飯田設計が何を大切にしながら、
これまで歩んできたのか。
創業当時のこと、
社員や仕事に対する考え方など、
「どれだけ社員が増えようとも、
一人ひとりの顔と名前はぜんぶ覚えとる」。
と語る社長、飯田穂に
これまでの歩みを振り返ってもらいながら、
その想いを聞きました。
昭和37年(1961年)、名古屋市中川区にある木型屋の工場の片隅を間借りして、小さな設計事務所が産声をあげた。創業者、飯田四郎をはじめメンバーは5名。小規模ながらも大手工作機械メーカーの設計依頼を手掛け、着実に実績を重ねたという。当時、学生アルバイトとして手伝いに通っていたのは現社長の飯田穂だ。「あの頃、設計専門の会社は数えるほどしか無く、そこからずっと頑張っとるんで歴史だけは老舗ですわね」と笑いながら振り返った。

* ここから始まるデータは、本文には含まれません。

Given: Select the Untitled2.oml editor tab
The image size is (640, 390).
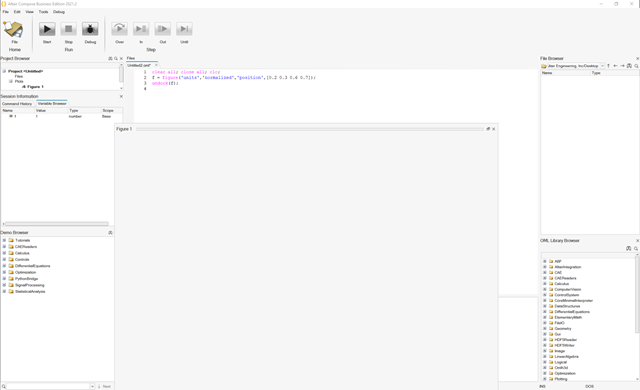Looking at the screenshot, I should 139,65.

飯田設計が本格的に新卒採用を始めたのは、平成元年(1989年)から。バブル経済が最高潮の時代で、採用に相当な苦労をした。東海三県下の大学・専門学校・高校を駆けずり回って集めた新卒入社の社員はわずか数名。しかし、そのときに採用した社員は今でも、現役のバリバリで活躍している。「この時代は本当に印象深い。ある高校では先生お墨付きの学生を推薦してもらってね。この子たちのためにも会社として待遇や教育制度を整備して育てていこうと頑張った」。そうした出来事を経て、徐々に仲間が増えていった。

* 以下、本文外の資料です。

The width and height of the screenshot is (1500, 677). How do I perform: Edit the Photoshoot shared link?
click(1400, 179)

昭和の時代から『社員のために』との想いで実施してきた社員旅行では、社員の家族も同伴で、国内外さまざまな旅路を楽しんだ。しかしもちろん、『社員旅行に行かない』という人もいる。「強制参加はぜったいにない。来る・来ないは自由。各々の気持ちに従って、無理なく・楽しく会社生活を送ることができれば、それでいい」。社員の定着率の高さは、こんな細かな気遣いが理由のひとつかもしれない。
昭和が終わりに近づいた時代、設計業界ではまだまだ手書きの設計図が主流だった。そんな中、飯田設計が業界に先駆けて取り入れたのが、今では常識となったCADシステムだ。大手でも導入に躊躇する企業がいる中で、大きな費用をかけて導入を決めた。そこにはこんな理由がある。「技術ではどの会社にも負けたく無い、そんな意地もあったけど、一番は社員のため。これから主流になる技術を取り入れて、一流の設計ができる技術者になって欲しかった。そのために、教育には相当力を入れたよね」。そうした決断が、今の飯田設計の技術力につながっている。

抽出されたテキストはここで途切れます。